A. What they know about new/novel anxiolytics, and
B. The actual mechanism of anxiety, and how this might relate to developing new types of anxiolytics

I'm only really aware of the GABA-A stuff - isolating the receptor subunit responsible for the anxiolytic effect and finding a drug selective to that.

BilZ0r expressed the limiting case for this line of research very simply and clearly in the 'other' GABA thread (which is about the hypnotic effect, hence this thread) -

The problem lies in, as I said, that a particular kind of GABA-A receptor complex needs to be expressed in a particular area of the brain, and that area needs to be responsible for the particular function. Then it's just up to medicinal chemists to find a selective ligand.
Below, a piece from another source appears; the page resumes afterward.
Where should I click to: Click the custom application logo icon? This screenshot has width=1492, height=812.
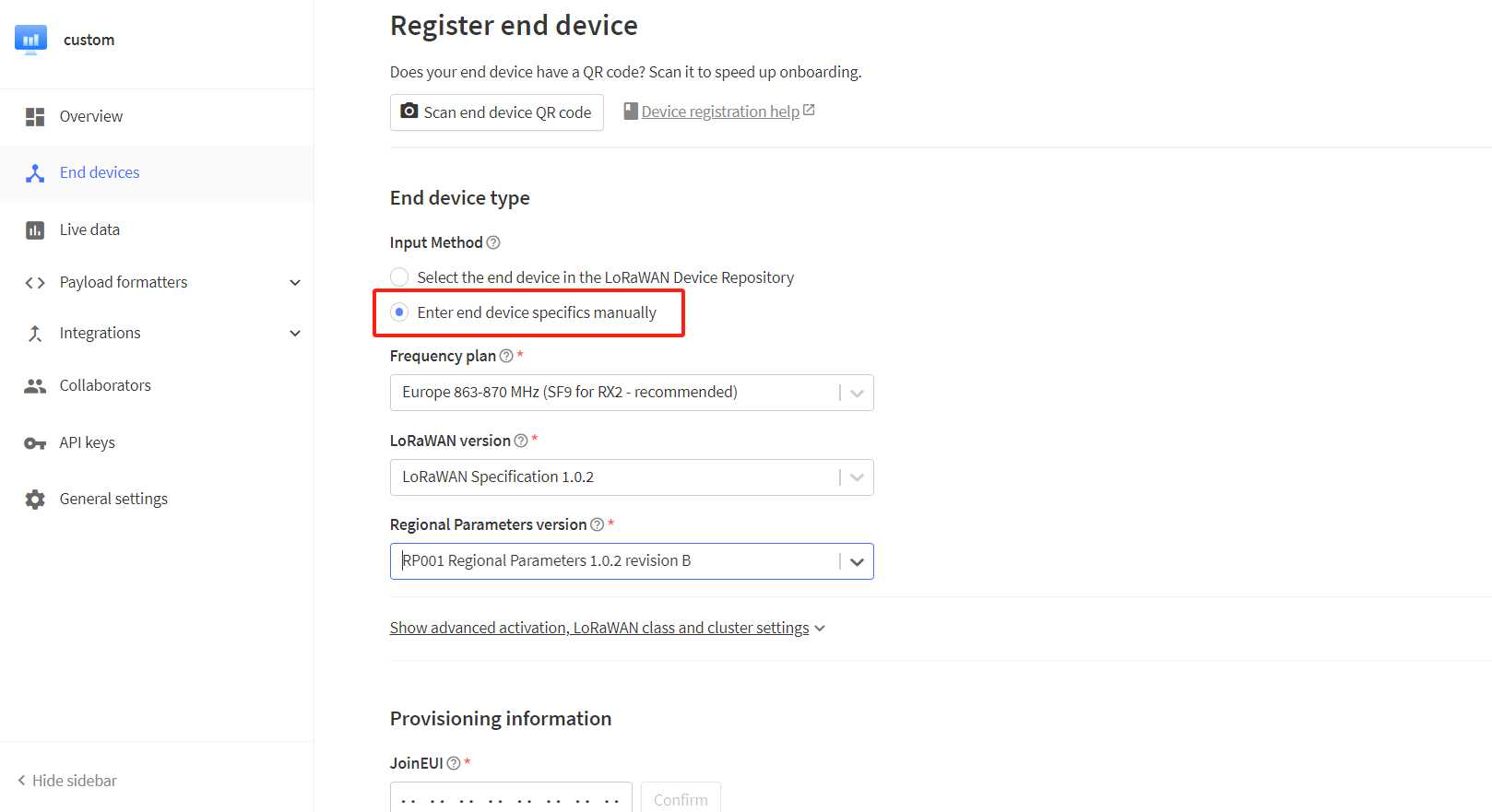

If on the the other hand, the area in question has many kinds of GABA-A receptor complexes, and those complexes are expressed in other parts of the brain, then a selective drug can not be made.

To me this strongly implies that we'll no doubt see GABA drugs with an improved anxiolytic to side-effect ratio, but probably never the 'perfect' anti-anxiety version that people want.

So with this perfect anti-anxiety drug in mind, I wonder other promising research directions exist?
 
Poking about for better GABA type anxiolytics, I came across this

"Modifying quinolone antibiotics yields new anxiolytics"

which basically claims to have found a compound that is alpha-2 subtype selective (ie anxiolytic according to BilZ0r's chart) and that acts on a specific site.

Interesting?
 
The quinolone antibiotic mentioned seems to have the anthranilic acid structure in common with methaqualone (structure in red - see attached jpeg). Does anyone know of any other anxiolytics with this structure in common (other than obvious methaqualone analogues like mecloqualone)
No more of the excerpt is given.